When God comes, it is always as life out of death, as creation out of nothing. This means that when God comes it is always with bad news as well as with the good, the good revealing the bad. The broken-hearted may not know, or have acknowledged, that indeed their hopes have been dashed; the captives not know that they are imprisoned, the comfortable not know just how insecure they are.

We mark just this dynamic in our worship each week. We call on God, whether we are feeling we need God or not. We hear that we are forgiven, often of things we had not imagined we were guilty of. Perhaps quintessentially, we gather around a table at which is served a victim through whom salvation is somehow won.

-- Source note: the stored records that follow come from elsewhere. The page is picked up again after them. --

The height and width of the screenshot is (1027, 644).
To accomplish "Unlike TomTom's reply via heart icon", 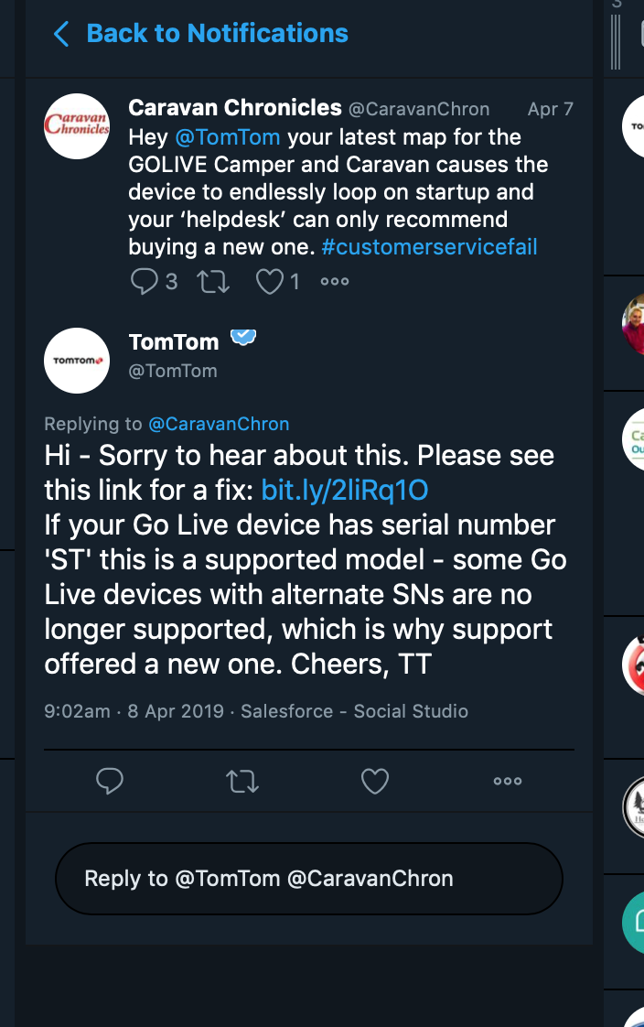I will click(x=375, y=781).
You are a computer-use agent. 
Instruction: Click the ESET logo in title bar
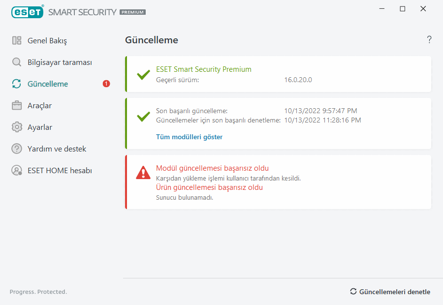pos(28,12)
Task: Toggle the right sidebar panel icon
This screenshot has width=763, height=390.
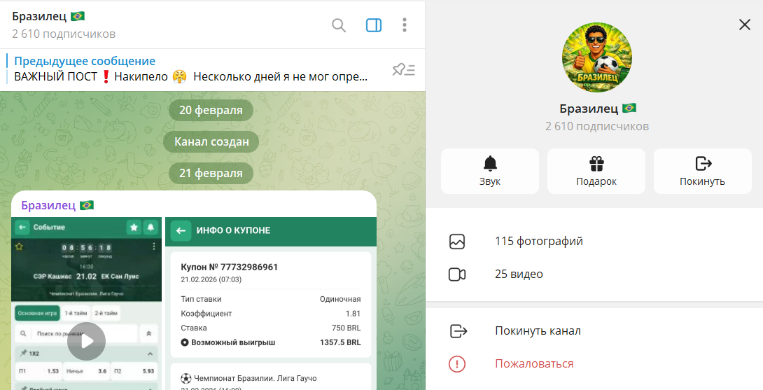Action: (374, 25)
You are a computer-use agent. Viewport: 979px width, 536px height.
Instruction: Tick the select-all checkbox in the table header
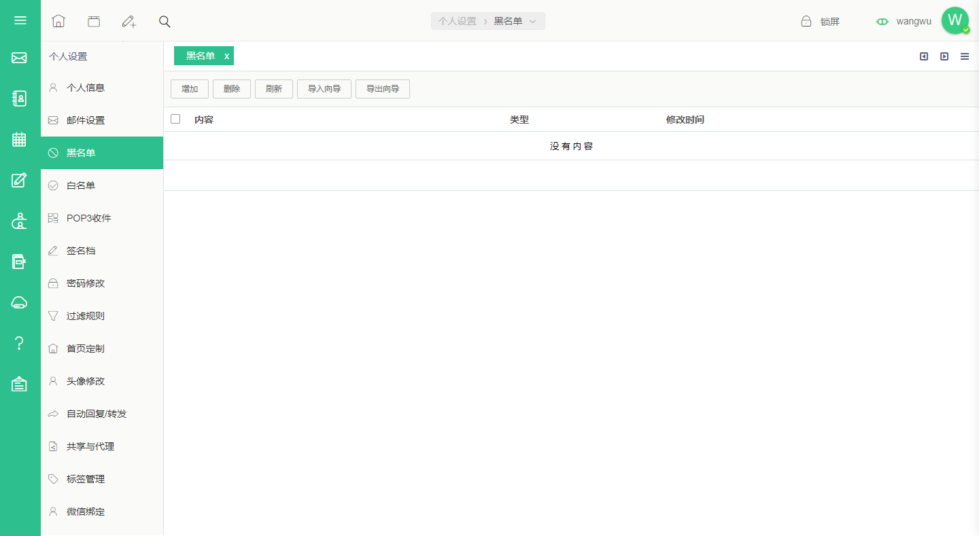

All of this “works”, however, only to the extent that the bad comes with the good. If we speak of the coming of resurrection, we speak also about the coming of death. But we have to be careful here. The proclamation of resurrection is not for the dying but for the dead. We noted last week that we all know that we are dying. This knowledge, however – our mere mortality – is not the question answered by resurrection. Resurrection reveals death – a death we do not yet know – it does not merely nudge us through what we already know. Resurrection doesn’t answer our sense for death because we have not yet asked the question well enough, despite our mourning and ashes, as real as they are. The resurrection with which the church is concerned is that which identifies who is dead, including us dead who are still walking.

This is enacted also in the Eucharist. The Eucharist “works” only to the extent that we who receive the body and blood admit a culpability in its having been broken and spilt. There is no “nudge” here into a better life by taking a spiritual medicine which treats some disease in us, and so which could be substituted for a generic brand which is not called “body” and “blood”. The ritual kills in the accusation of our complicity in death, and raises in the creative grace of God. Death is but a means by which God can bless; the Eucharist is death and resurrection – Jesus’, and our own.

“The spirit of the Lord is upon me,” Isaiah proclaims, with the emphasis falling on the spirit, and not on the “me”. For it is the spirit of the Lord which creates and renews the face of the earth. This is the light John announced, which enlightens everyone (John 1.9), even those who do not yet know they are living in shadows. When God comes, the dark places appear and are flooded with light. And God is coming.

For this spirit, this light, all thanks be to God, Father, Son and Holy Spirit, now and always. Amen.